Why you should be watching Channel 4’s Back
Ivan Radford | On 25, Oct 2017
Back. It’s a bold statement for a TV show to make, especially one that’s only in its first season, but Channel 4’s hilariously dark comedy has the confidence to proclaim it in big letters on the screen – and the substance to back it up.
Back could refer to the reunion of David Mitchell and Robert Webb, as they team up long after the end of Peep Show to embrace another awkward double act: David plays Stephen, the uncomfortable, vaguely unsuccessful son struggling to process his dad’s passing; Webb plays Andrew, the foster-son of the family, who only stayed with them for a few weeks, but somehow has an even deeper, even more vocal, even more passionate connection with their late shared father.
Back could refer to Andrew’s return to his former family in in Stroud, a homecoming that rides a wave of false superiority, as the shallow charmer claims to be everything from a business tycoon to a doctor to impress the people he meets. Mitchell’s disgust at this intruder is pitched just right – partly a shrewd ability to see through his immature lies, and partly a petty sense of insecurity that never quite allows himself to feel anything other than anger and desperation.
It’s a perfect balancing act for Mitchell and Webb, who have performed together for so many years that they instinctively know how to play to each other’s strengths. As the spiky barbs pass back and forth, the laughs keep stacking up, but they also reveal the moving layers of grief beneath. While Mitchell brings a sympathetic pang of vulnerability to his frustrations, as he tries to take over the John Barleycorn pub, Webb brings an unexpected sincerity to his memories of his time with Stephen and the family – a time that Stephen remembers as miserable.

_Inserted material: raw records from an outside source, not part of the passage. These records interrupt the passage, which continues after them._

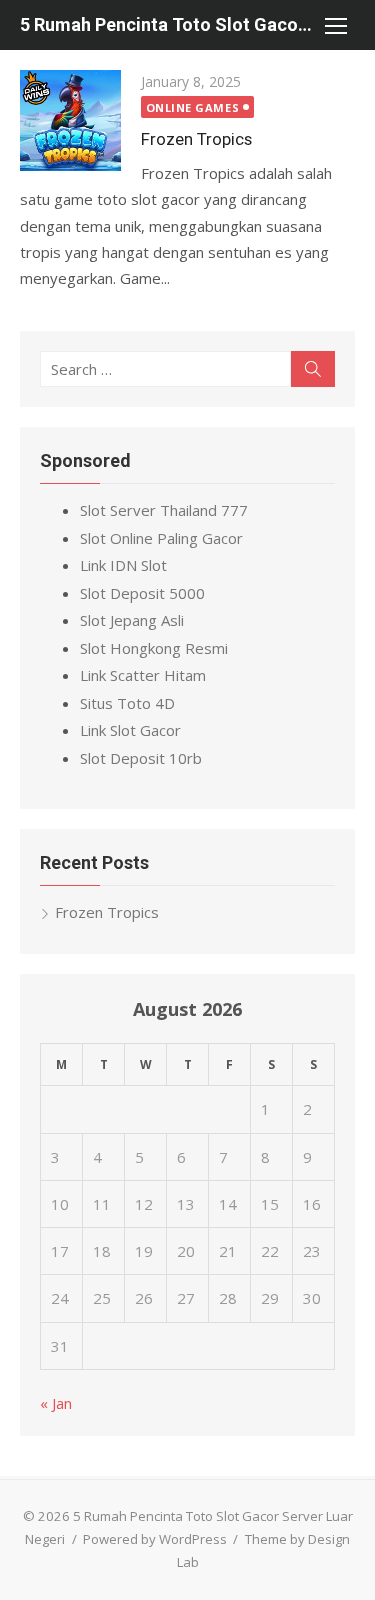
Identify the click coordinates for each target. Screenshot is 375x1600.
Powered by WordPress (155, 1539)
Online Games (193, 107)
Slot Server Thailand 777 (164, 510)
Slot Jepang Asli (132, 620)
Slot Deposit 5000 (142, 593)
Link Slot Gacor (130, 730)
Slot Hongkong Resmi (154, 648)
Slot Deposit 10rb (141, 758)
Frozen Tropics (196, 139)
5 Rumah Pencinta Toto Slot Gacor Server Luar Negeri (167, 24)
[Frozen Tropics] (70, 120)
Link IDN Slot (123, 565)
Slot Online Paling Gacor (161, 538)
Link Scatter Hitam (143, 675)
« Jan (56, 1403)
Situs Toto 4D (127, 703)
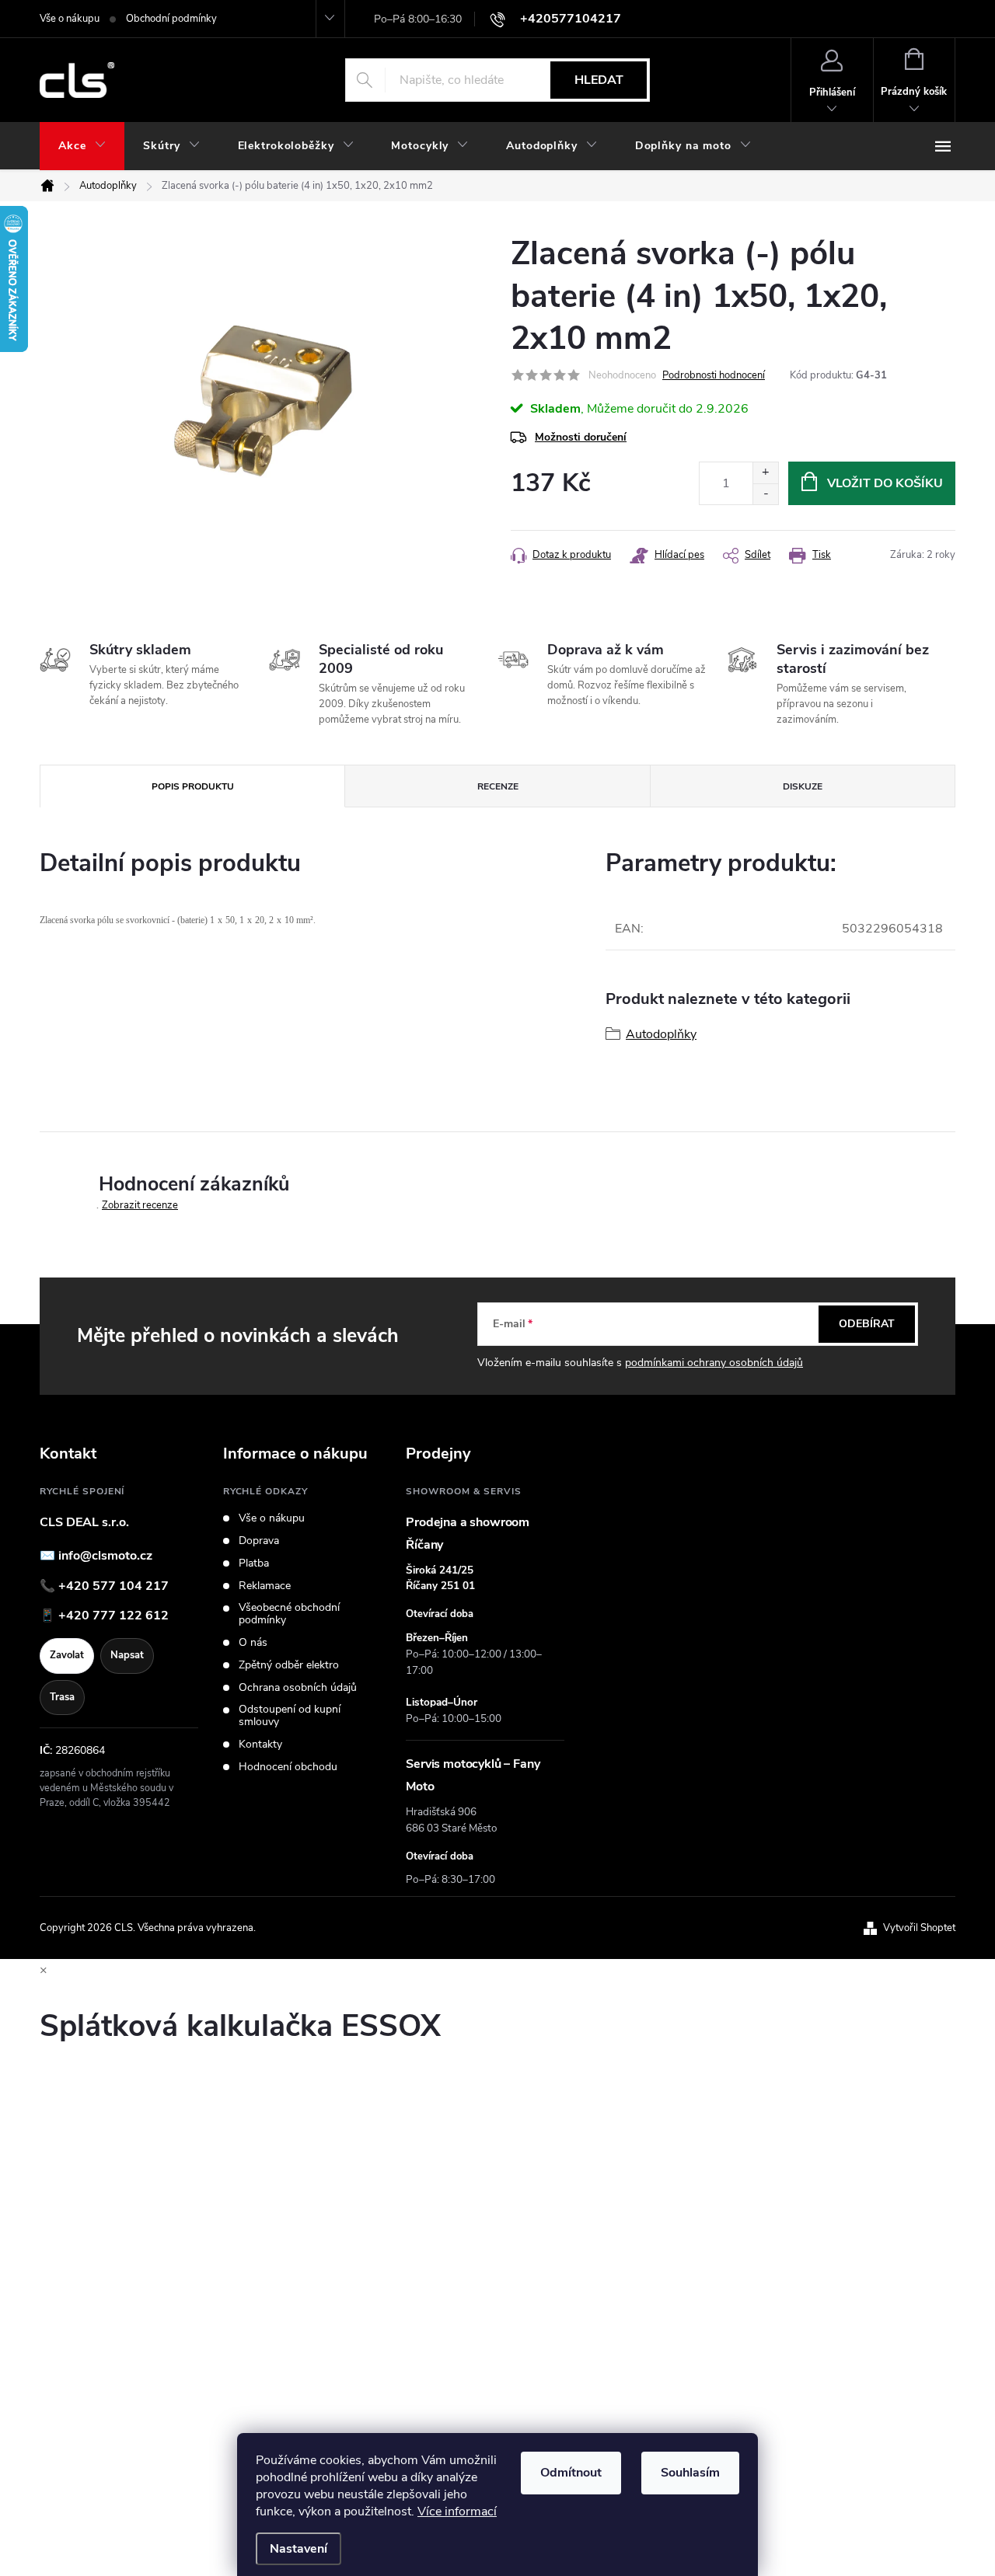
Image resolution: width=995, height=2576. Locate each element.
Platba (254, 1563)
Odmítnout (571, 2472)
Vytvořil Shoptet (919, 1928)
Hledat (598, 80)
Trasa (62, 1697)
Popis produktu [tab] (193, 786)
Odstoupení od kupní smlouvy (289, 1715)
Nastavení (298, 2548)
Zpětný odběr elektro (289, 1665)
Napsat (127, 1655)
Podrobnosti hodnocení (713, 375)
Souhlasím (690, 2472)
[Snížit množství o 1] (765, 493)
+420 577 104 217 (113, 1586)
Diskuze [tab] (802, 786)
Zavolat (67, 1655)
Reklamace (265, 1586)
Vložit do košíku (885, 483)
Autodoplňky (661, 1034)
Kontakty (260, 1744)
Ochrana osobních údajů (298, 1688)
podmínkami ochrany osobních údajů (714, 1362)
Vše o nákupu (70, 19)
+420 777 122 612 (113, 1615)
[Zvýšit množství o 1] (765, 472)
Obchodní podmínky (171, 19)
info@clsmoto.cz (105, 1555)
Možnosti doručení (581, 437)
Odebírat (867, 1323)
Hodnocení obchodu (288, 1767)
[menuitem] (82, 146)
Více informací (457, 2511)
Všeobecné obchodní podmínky (289, 1614)
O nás (253, 1643)
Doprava (259, 1541)
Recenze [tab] (497, 786)
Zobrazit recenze (140, 1205)
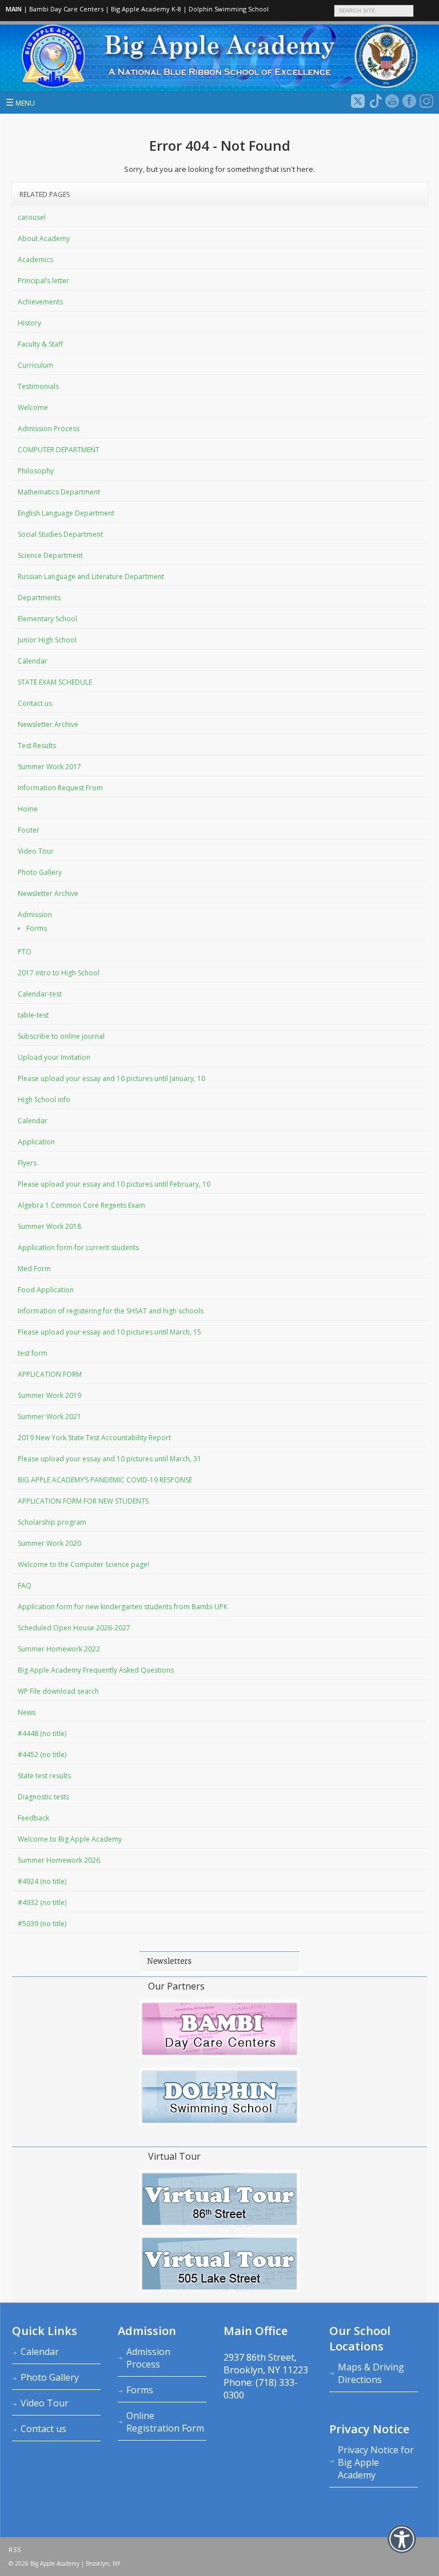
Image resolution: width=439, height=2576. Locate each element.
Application (36, 1142)
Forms (36, 928)
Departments (39, 597)
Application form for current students (78, 1247)
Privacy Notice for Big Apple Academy (376, 2462)
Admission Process (48, 428)
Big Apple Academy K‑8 (146, 9)
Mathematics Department (59, 492)
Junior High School (47, 640)
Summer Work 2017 (49, 766)
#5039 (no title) (42, 1923)
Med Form (34, 1268)
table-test (33, 1015)
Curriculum (35, 365)
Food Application (46, 1290)
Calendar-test (40, 994)
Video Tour (36, 851)
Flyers (27, 1163)
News (26, 1712)
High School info (44, 1099)
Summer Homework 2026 (59, 1860)
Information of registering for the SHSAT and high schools (110, 1311)
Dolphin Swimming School (229, 9)
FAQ (24, 1585)
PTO (24, 952)
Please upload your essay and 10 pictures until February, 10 (114, 1184)
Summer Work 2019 (49, 1395)
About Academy (44, 238)
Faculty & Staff (40, 344)
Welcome (33, 407)
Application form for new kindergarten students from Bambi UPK (123, 1606)
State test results (44, 1776)
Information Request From (60, 788)
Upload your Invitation (54, 1057)
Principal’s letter (43, 281)
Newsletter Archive (48, 724)
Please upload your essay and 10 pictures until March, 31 (109, 1459)
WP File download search (58, 1691)
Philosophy (36, 471)
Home (28, 809)
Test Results (37, 745)
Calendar (32, 661)
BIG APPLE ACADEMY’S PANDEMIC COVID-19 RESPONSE (105, 1480)
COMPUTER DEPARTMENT (58, 450)
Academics (35, 259)
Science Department (50, 555)
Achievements (40, 302)
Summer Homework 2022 (59, 1649)
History (29, 323)
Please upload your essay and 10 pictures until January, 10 (111, 1078)
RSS (15, 2550)
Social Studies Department (60, 534)
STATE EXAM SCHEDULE (55, 682)
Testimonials (38, 386)
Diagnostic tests (43, 1797)
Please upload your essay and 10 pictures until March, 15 (109, 1332)
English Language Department (66, 513)
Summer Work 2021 (49, 1416)
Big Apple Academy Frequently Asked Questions (96, 1670)
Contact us (35, 703)
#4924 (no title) (42, 1881)
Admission (35, 914)
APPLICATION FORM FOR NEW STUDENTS (83, 1501)
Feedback (33, 1818)
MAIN (14, 9)
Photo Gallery (40, 872)
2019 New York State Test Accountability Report (94, 1437)
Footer (28, 830)
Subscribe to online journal (61, 1036)
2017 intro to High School (58, 973)
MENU (20, 102)
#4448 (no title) (42, 1733)
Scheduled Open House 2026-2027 (74, 1628)
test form (32, 1353)
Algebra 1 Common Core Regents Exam (81, 1205)
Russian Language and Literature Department (91, 576)
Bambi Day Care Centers (66, 9)
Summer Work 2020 (49, 1543)
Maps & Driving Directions (371, 2373)
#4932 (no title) (42, 1902)
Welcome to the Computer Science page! (83, 1564)
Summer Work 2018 (49, 1226)
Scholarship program (52, 1522)
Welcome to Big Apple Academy (70, 1839)
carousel (32, 217)
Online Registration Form (165, 2421)
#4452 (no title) (42, 1754)
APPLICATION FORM (50, 1374)
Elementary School (47, 619)
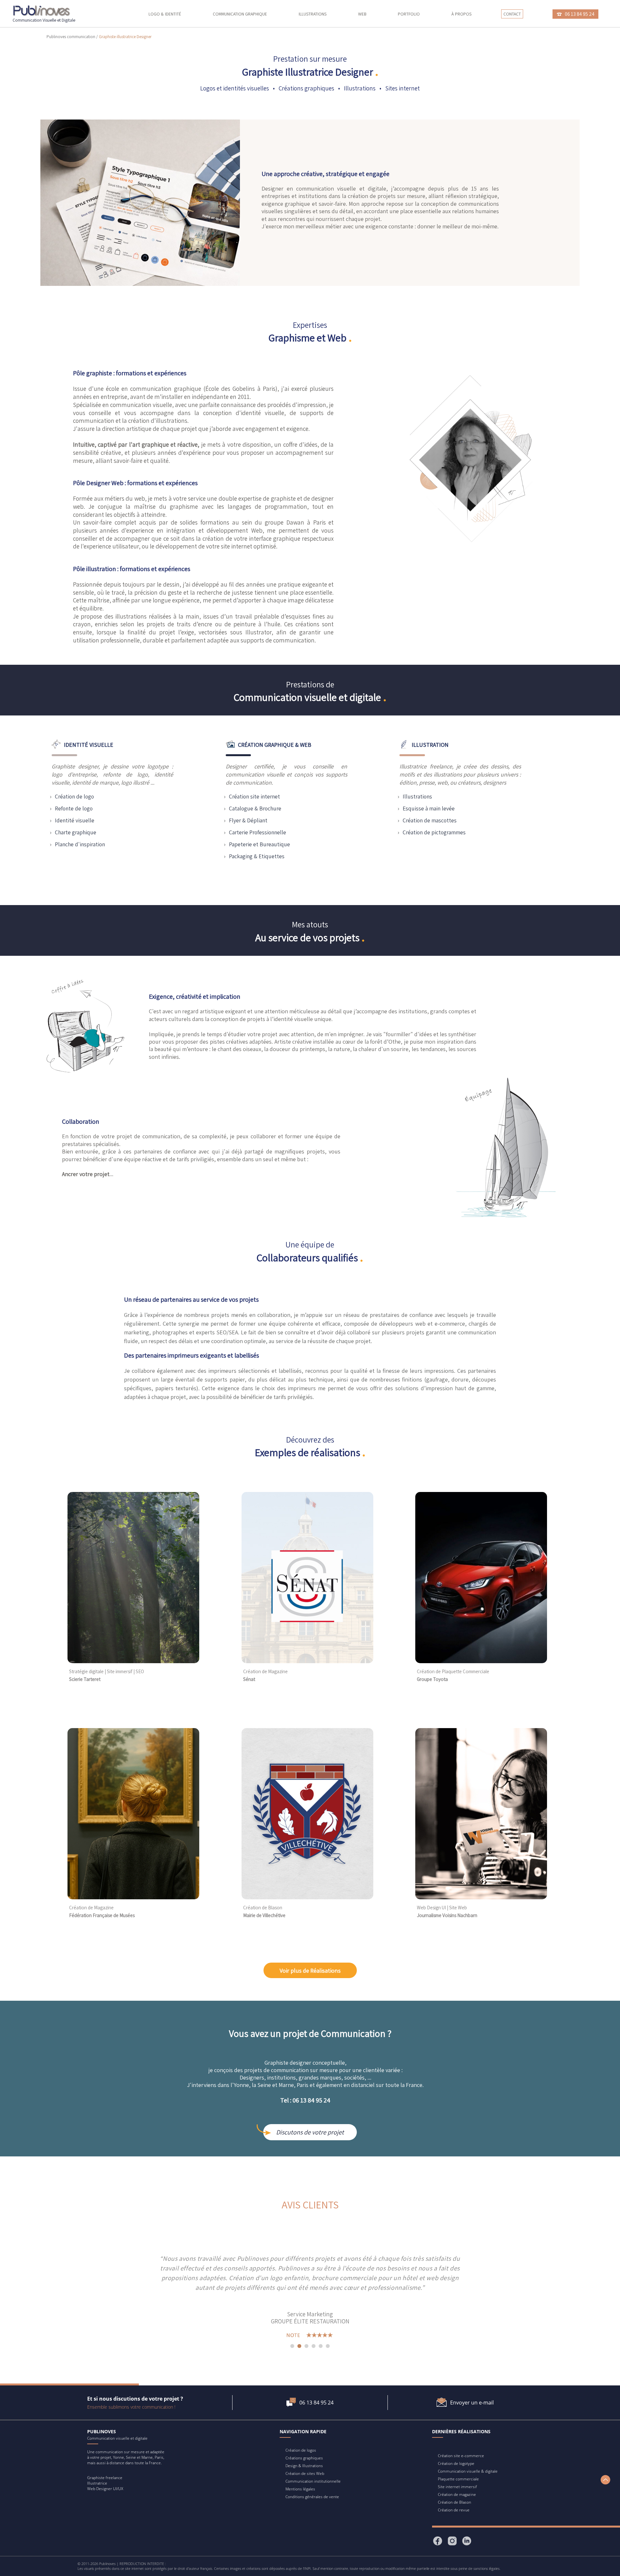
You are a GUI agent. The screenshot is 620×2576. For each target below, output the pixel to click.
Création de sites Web (304, 2473)
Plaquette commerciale (458, 2479)
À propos (461, 14)
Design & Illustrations (304, 2465)
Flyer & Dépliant (248, 820)
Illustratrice (97, 2483)
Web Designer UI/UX (105, 2488)
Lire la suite (333, 2287)
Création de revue (454, 2510)
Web (362, 14)
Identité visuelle (74, 820)
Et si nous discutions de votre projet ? (135, 2398)
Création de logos (300, 2450)
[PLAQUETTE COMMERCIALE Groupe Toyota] (481, 1661)
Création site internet (254, 796)
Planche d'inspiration (80, 843)
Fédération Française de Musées (102, 1915)
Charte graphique (75, 832)
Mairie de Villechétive (264, 1915)
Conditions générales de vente (312, 2496)
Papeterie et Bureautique (259, 843)
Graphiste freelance (104, 2477)
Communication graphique (240, 14)
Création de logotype (456, 2463)
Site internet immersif (457, 2486)
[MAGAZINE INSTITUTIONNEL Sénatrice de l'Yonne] (307, 1661)
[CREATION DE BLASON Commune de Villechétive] (307, 1897)
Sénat (249, 1679)
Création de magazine (457, 2494)
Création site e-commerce (461, 2455)
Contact (512, 14)
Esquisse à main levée (429, 808)
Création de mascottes (430, 820)
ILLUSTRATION (430, 744)
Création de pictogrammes (434, 832)
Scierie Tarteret (84, 1679)
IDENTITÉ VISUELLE (88, 744)
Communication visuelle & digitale (468, 2471)
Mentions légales (300, 2489)
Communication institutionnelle (313, 2481)
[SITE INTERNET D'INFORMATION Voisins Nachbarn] (481, 1897)
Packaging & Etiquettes (256, 855)
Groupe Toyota (432, 1679)
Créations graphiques (304, 2458)
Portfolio (409, 14)
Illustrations (312, 14)
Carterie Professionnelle (257, 832)
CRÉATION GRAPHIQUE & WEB (274, 744)
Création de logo (74, 796)
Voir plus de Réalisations (310, 1970)
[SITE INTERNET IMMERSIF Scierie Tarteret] (133, 1661)
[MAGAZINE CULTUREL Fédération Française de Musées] (133, 1897)
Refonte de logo (74, 808)
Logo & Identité (165, 14)
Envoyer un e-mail (472, 2402)
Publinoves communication (70, 36)
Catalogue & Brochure (255, 808)
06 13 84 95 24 (316, 2402)
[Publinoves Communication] (42, 11)
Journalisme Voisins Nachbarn (447, 1915)
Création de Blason (454, 2502)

Director Ben Palmer (The Inbetweeners) cuts between their two perspectives literally, with some wonderfully absurd flashbacks that merge child actors with the grown-up double act. He also finds room to flesh out the cast around them, from his ex-wife, Alison (Olivia Poulet), whom he still holds a torch for, to his mother, Ellen (an amusingly gormless Penny Downie), who gets through mourning by both tripping on illicit substances and tripping over the local priest. Louise Brealey repeatedly steals scenes as Stephen’s sister, Cass, who immediately swoons over Andrew – only slightly more than Stephen’s belligerent Geoff (a hysterical Geoffrey McGivern), who has no sense of political correctness but, like Andrew, seems to be given a free pass by everyone except Stephen. (One episode that sees him look after the pub is cringe-inducingly brilliant.)
As twists and turns make all these relationships even more twisted, the show grows into a surprisingly thoughtful meditation on belonging, family and identity, as well as loss. All that and a bit with a dog that, like Stephen, increasingly seems like a homeless stray? It becomes clear that “Back”, perhaps, refers to something else entirely: it’s the confident call of creator Simon Blackwell (Four Lions, In the Loop), who’s operating at the height of his game. And the pleas you’ll be making for the show to return for a second season as soon as the end credits roll.
Back is available on All 4 until 18th January 2021. It is also available on BritBox, as part of a £5.99 monthly subscription.